Other countries depend on surveillance and tracking networks that are much more limited. The French system, for example, tracks some 18 satellites and extends only to 1000 kilometers; China’s is under development and kept secret; Russia’s seems adequate for its launch operations but probably has difficulty providing broader coverage and finer precision (and evidently was not monitoring its own derelicts). Most commercial operators know where their own satellites are, and some have begun considering how they might exchange such information when needed, but they have no capability systematically to detect and track other objects.

But the US cannot track and model all space objects all the time, and it needs new systems to provide more comprehensive, timely, and accurate situational awareness for its national security missions.

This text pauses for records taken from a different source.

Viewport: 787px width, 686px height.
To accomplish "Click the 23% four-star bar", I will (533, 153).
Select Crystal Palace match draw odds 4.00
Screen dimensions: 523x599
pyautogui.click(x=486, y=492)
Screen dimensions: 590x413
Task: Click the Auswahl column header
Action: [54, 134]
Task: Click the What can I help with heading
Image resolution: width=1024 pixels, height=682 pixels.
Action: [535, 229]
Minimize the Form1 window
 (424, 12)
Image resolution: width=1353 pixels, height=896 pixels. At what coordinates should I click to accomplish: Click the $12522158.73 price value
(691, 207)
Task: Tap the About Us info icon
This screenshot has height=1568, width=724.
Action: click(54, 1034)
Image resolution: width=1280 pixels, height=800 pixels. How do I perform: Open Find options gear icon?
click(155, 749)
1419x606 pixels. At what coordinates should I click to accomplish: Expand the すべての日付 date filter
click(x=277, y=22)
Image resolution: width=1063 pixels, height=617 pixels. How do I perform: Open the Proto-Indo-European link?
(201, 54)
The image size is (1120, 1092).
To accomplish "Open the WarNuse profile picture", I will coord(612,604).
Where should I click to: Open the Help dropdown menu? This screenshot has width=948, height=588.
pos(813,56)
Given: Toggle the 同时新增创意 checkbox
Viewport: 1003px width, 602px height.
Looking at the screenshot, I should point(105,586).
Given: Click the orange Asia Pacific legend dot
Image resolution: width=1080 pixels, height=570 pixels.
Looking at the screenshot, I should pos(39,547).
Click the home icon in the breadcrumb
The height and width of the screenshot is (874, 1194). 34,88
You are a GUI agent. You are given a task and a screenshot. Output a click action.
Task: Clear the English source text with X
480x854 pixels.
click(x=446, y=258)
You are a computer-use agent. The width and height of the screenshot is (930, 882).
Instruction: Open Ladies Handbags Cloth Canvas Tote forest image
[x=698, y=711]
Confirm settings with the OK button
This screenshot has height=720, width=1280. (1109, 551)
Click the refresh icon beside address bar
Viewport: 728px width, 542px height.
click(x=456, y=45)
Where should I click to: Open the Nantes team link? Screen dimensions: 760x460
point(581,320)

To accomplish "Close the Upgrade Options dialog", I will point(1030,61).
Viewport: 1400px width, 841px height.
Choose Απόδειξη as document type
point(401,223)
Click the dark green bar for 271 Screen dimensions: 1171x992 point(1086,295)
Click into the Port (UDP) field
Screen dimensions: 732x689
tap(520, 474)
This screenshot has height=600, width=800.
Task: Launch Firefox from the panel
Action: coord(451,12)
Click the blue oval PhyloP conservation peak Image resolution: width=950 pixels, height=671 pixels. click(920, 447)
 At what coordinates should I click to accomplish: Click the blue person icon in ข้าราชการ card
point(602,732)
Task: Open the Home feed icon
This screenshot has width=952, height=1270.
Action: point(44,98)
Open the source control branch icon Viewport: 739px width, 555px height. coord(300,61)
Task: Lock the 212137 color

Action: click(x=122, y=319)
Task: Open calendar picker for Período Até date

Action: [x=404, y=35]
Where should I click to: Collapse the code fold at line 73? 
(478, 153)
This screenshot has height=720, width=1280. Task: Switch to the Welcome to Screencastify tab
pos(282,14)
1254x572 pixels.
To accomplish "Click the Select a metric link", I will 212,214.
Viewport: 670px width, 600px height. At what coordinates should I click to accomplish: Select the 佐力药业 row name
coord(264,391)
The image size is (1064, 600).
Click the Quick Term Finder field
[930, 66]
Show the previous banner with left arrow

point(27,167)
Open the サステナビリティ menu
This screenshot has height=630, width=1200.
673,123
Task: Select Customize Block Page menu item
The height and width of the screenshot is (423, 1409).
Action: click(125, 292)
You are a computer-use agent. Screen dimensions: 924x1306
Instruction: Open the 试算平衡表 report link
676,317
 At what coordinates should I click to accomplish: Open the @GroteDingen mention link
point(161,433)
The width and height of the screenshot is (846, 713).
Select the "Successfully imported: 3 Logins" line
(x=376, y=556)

The new space-based space surveillance satellite scheduled for launch in April should help considerably, and more resources are on request. Even with these new assets in hand, the Air Force will still be short of what would be needed to provide actionable conjunction analysis and warning routinely for commercial and foreign entities (adjectives that are redundant for the big geosynchronous satellite businesses). The space catalogue is too large, accuracies too gross, astrodynamic models too imperfect, and encounters too speedy. Continuous support requires a lot of resources, the priority claims on which are and must be human spaceflight and national security satellites.

Are we thus doomed to sententious conferencing until American taxpayers decide they will underwrite world safety in space? Not at all. The path to cooperative work to keep space green and sustainable is to follow Marx (or the apostles): from each according to his abilities, to each according to his needs. The Air Force can produce information but lacks resources; commercial operators need information and have money. Once the non-trivial security concerns are arranged, there should be little difficulty in creating “pay to play” contractual arrangements. International agreements about practices and behaviors could easily follow suit by focusing negotiations on topics that the Air Force could agree to monitor publicly and simultaneously allocating donations to an international fund to be used to defray Air Force expenses.

What better way to embody the cooperative spirit so appropriate to our heavenly global commons?